Molecular responses in patients with chronic myelogenous leukemia in chronic phase treated with imatinib mesylate

Jorge Cortes, Moshe Talpaz, Susan O'Brien, Dan Jones, Rajyalakshmi Luthra, Jenny Shan, Francis Giles, Stefan Faderl, Srdan Verstovsek, Guillermo Garcia-Manero, Mary B. Rios, Hagop Kantarjian

Research output: Contribution to journalArticle

Abstract

Purpose: To determine the clinical significance of molecular response and relapse among patients with chronic myelogenous leukemia (CML) treated with imatinib.
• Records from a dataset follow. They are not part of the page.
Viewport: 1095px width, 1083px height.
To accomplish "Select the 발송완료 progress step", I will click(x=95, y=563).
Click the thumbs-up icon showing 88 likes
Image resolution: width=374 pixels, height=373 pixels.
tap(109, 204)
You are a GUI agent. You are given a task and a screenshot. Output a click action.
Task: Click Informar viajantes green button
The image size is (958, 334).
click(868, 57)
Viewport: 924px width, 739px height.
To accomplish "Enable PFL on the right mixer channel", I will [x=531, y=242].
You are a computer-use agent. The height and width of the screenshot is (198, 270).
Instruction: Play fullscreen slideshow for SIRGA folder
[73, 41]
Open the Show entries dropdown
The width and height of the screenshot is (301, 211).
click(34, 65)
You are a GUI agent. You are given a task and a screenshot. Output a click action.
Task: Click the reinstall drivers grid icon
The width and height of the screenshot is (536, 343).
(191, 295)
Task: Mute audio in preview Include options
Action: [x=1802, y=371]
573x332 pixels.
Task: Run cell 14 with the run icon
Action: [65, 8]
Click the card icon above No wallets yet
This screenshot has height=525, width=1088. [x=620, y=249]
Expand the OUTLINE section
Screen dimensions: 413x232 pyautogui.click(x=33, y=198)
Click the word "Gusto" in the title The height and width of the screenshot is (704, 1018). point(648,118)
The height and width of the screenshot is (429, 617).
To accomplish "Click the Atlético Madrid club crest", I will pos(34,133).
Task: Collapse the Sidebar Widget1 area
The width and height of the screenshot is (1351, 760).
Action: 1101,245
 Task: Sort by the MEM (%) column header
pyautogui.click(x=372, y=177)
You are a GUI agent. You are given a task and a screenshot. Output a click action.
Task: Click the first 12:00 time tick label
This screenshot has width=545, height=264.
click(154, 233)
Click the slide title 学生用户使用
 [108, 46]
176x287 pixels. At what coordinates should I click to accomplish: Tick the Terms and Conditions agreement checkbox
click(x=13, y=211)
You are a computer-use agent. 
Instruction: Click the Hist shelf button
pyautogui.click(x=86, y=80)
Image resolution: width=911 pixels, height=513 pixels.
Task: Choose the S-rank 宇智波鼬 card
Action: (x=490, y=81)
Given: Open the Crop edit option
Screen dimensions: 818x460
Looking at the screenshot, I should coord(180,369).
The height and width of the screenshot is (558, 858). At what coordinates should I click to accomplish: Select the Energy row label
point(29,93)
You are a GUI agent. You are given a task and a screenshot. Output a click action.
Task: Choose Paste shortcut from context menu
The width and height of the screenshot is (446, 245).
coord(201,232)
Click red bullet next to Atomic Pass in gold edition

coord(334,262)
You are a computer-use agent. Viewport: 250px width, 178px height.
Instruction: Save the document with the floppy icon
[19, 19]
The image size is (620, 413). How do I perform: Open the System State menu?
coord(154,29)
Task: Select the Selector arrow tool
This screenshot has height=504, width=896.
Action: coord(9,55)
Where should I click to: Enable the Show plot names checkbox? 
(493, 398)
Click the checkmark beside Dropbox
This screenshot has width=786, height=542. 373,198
Experimental Design: We analyzed the results of quantitative PCR in 280 patients with CML in chronic phase who achieved complete cytogenetic remission with imatinib (117 after IFN-α failure and 163 previously untreated). Median follow-up was 31 months (range, 3-52 months). Results: Median BCR-ABL/ABL ratio before the start of therapy was 39.44 (range, 0.252-170.53). A major molecular response (BCR-ABL/ABL ratio <0.05%) was achieved in 174 (62%), and transcripts became undetectable (complete molecular response) in 95 (34%). By multivariate analysis, only treatment with high-dose imatinib (P = 0.02) was associated with achievement of a major molecular response. Nine of 166 (5%) patients who achieved a major molecular response lost their cytogenetic remission, compared with 25 of 68 (37%) among those who did not achieve this response (P < 0.0001). Patients achieving a major molecular response 12 months after the start of therapy had significantly better complete cytogenetic remission duration than others. A >1-log reduction in transcript levels after 3 months of therapy predicted for an improved probability of achieving a major molecular response at 24 months. Increasing levels of BCR-ABL transcripts predicted for a loss of cytogenetic remission only among patients who did not achieve a major molecular response. Conclusions: Achieving a major molecular response, particularly within the first year of therapy, is predictive of a durable cytogenetic remission and may be the future goal of therapy in CML.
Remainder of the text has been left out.